Aims  To investigate the effect of exposure to cannabis early in adolescence on subclinical positive and negative symptoms of psychosis.

Design  Cross-sectional survey in the context of an ongoing cohort study.

Setting  Government-supported general population cohort study.

Participants  A total of 3500 representative 19-year olds in Greece.

Measurements  Subjects filled in the 40-item Community Assessment of Psychic Experiences, measuring subclinical positive (paranoia, hallucinations, grandiosity, first-rank symptoms) and negative psychosis dimensions and depression. Drug use was also reported on.

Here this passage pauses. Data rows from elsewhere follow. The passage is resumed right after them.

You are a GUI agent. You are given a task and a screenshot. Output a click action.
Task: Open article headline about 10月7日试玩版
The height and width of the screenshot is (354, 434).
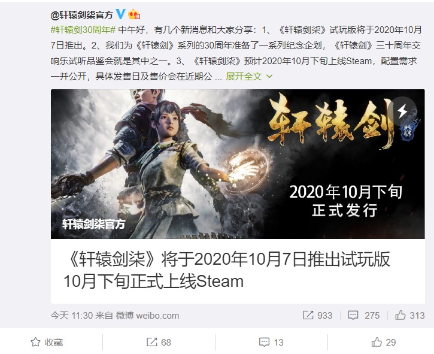[x=227, y=270]
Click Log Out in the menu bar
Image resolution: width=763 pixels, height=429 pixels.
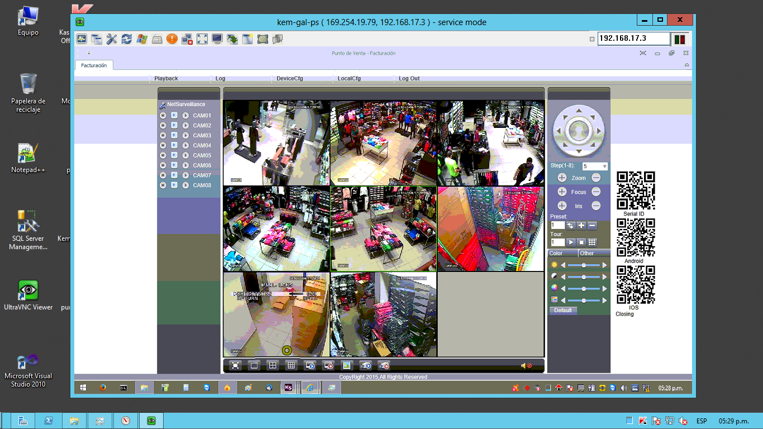pos(409,79)
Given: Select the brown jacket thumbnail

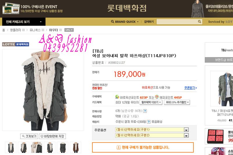Looking at the screenshot, I should click(76, 147).
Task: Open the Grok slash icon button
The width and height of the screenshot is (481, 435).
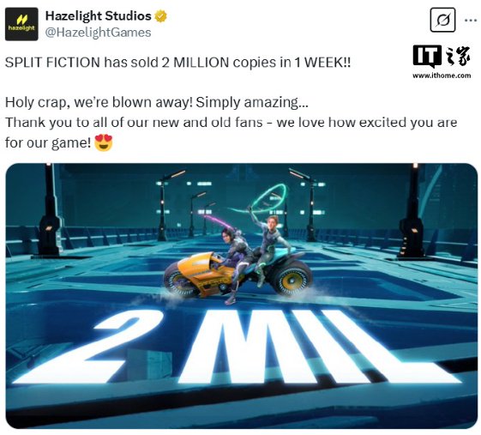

Findings  Use of cannabis was associated positively with both positive and negative dimensions of psychosis, independent of each other, and of depression. An association between cannabis and depression disappeared after adjustment for the negative psychosis dimensions. First use of cannabis below age 16 years was associated with a much stronger effect than first use after age 15 years, independent of life-time frequency of use. The association between cannabis and psychosis was not influenced by the distress associated with the experiences, indicating that self-medication may be an unlikely explanation for the entire association between cannabis and psychosis.

Conclusions  These results add credence to the hypothesis that cannabis contributes to the population level of expression of psychosis. In particular, exposure early in adolescence may increase the risk for the subclinical positive and negative dimensions of psychosis, but not for depression.